Last night DH and I had a long talk about his sister. We are going to lay down some ground rules for everyone and some specific rules for SIL. We are going to tell his parents these rules and they will relay them to SIL. GIven SIL's personality if DH says something she will ignore things completely and do whatever she wants she will go out of her way to do what we have asked her not to . If I say something she will litterally scoff and walk away. If her parents say that these are the new rules there is at least a small chance she will actually hear them and respect them. The new rules are as follows:
1. DD is not to go beyond the garden on the balcony. Period. I don't care who has her. She does not go past the garden.She can play in it but not go beyond it.

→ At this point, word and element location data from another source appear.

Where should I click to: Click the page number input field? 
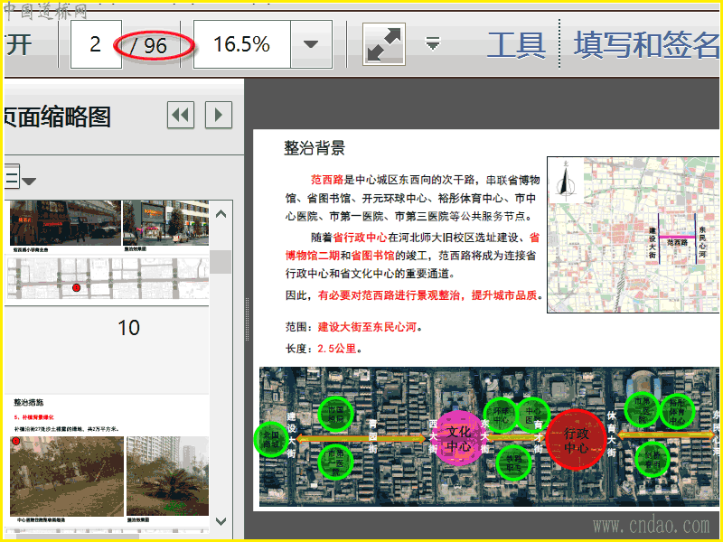point(95,44)
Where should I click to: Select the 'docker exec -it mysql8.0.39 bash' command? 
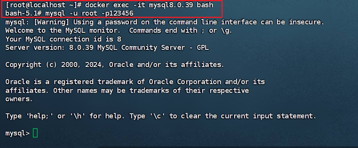pos(149,5)
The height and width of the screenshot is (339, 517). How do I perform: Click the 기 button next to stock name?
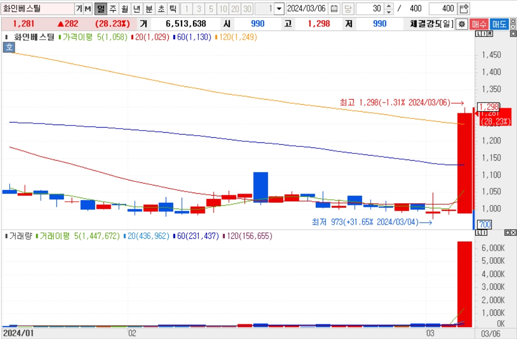pyautogui.click(x=79, y=9)
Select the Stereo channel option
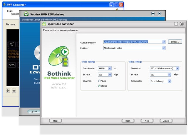This screenshot has width=188, height=136. pos(99,86)
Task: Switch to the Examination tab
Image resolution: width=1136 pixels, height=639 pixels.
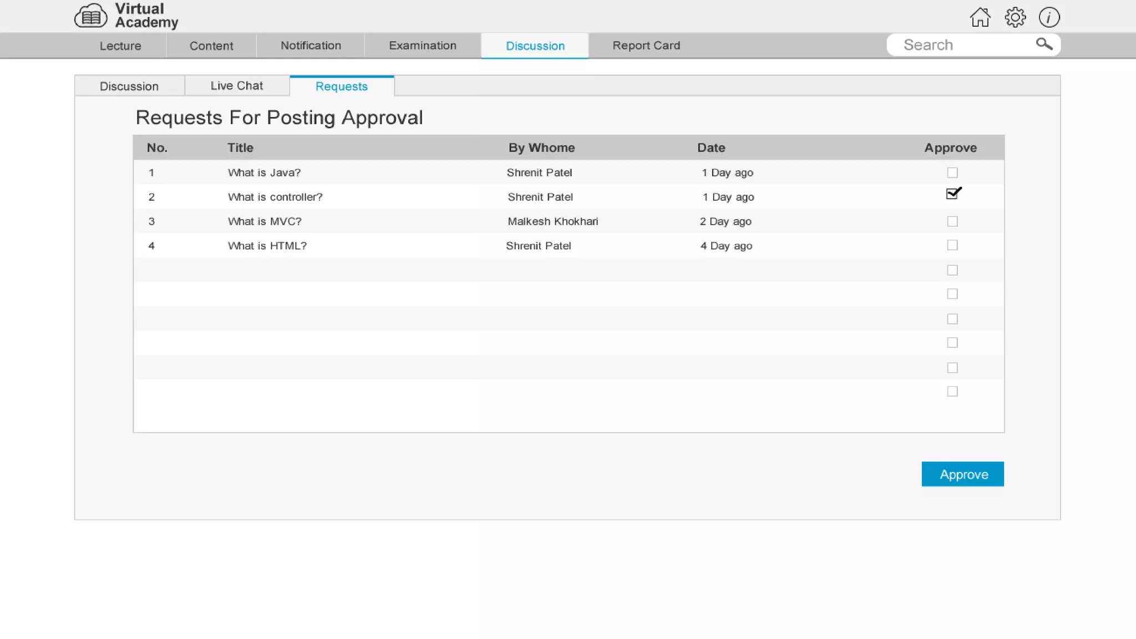Action: (423, 45)
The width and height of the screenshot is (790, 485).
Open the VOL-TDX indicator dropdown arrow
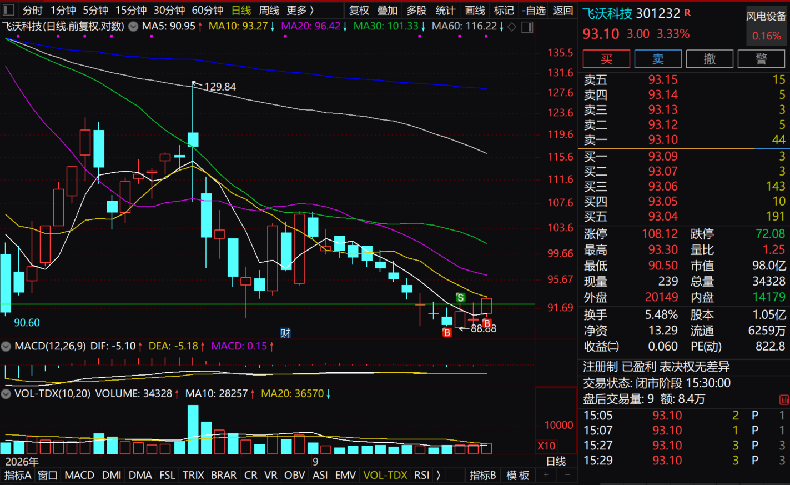coord(6,394)
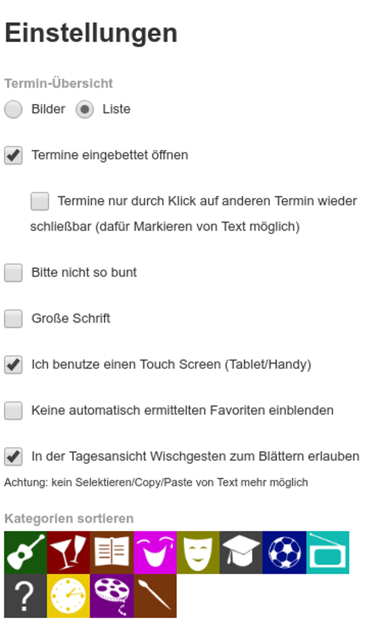Click the turquoise radio category icon

(x=328, y=552)
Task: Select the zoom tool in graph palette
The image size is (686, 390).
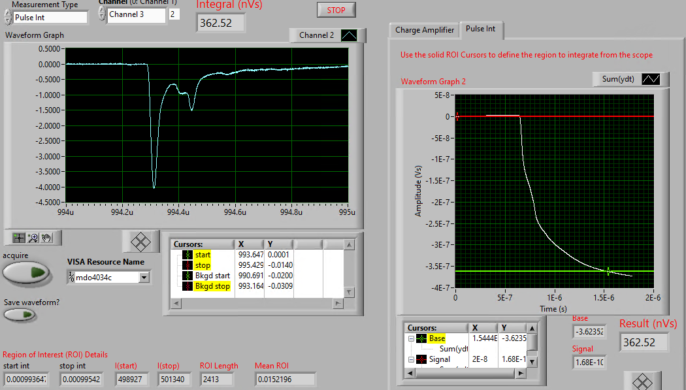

2. At the cottage she doesn't go on the dock without either DH or I present and wearing a life jacket. Exceptions will be made on a case by case basis. But DH and I must be consulted.
3. SIL is not to be left alone with DD period. NOt for five minutes. I don't trust her. She drinks too much and she is careless.
4. SIL will not call my baby Scarface anymore. Whenever she does we will take DD away. Right away. Not just away from SIL but out of the room. COmpletely away from her infleuence. We have asked her repeatedly not to call DD this. She won't listen so we will take action.
5. SIL does not hold DD when she has been drinking. If I see booze and SIL I will go immediately take my child from her. If she is visibly drunk we will leave the room completely if necessary the party or gathering.
6. SIL will not baby sit again. If she is the only one available to look after DD, I will change my plans. When she can prove to me that she is a responsible adult I will reconsider.
7. If my child is crying and I want to comfort her (which will be pretty much everytime so get used to it) do not block me from getting to her, get the eff out of the way. I don't care if we have only been there for five minutes. We will take our child and leave. If we are there for a major family event like a wedding or funeral we will check into a hotel. Otherwise we will go home.
8. I will stop being subtle. If I am uncomfortable with something. I will say it. If you insist on doing what I don't like again, we will leave.
9. If these rules can not be respected and you break them behind my back or repeatedly in front of me, we will leave and not come back until you can respect them.
It's been a rough week for the family because of some other issues and I don't want to pile on but we are going to a family reunion in two weeks and these need to get out there.
Re: Thanks for the shoulder/advice
I agree with this whle heartedly! Right now, you are your child's most powerful advocate and have a right to speak up. Good for you. I hope all goes well moving forward. I think it's a really smart idea to get the ILs on board with you and DH.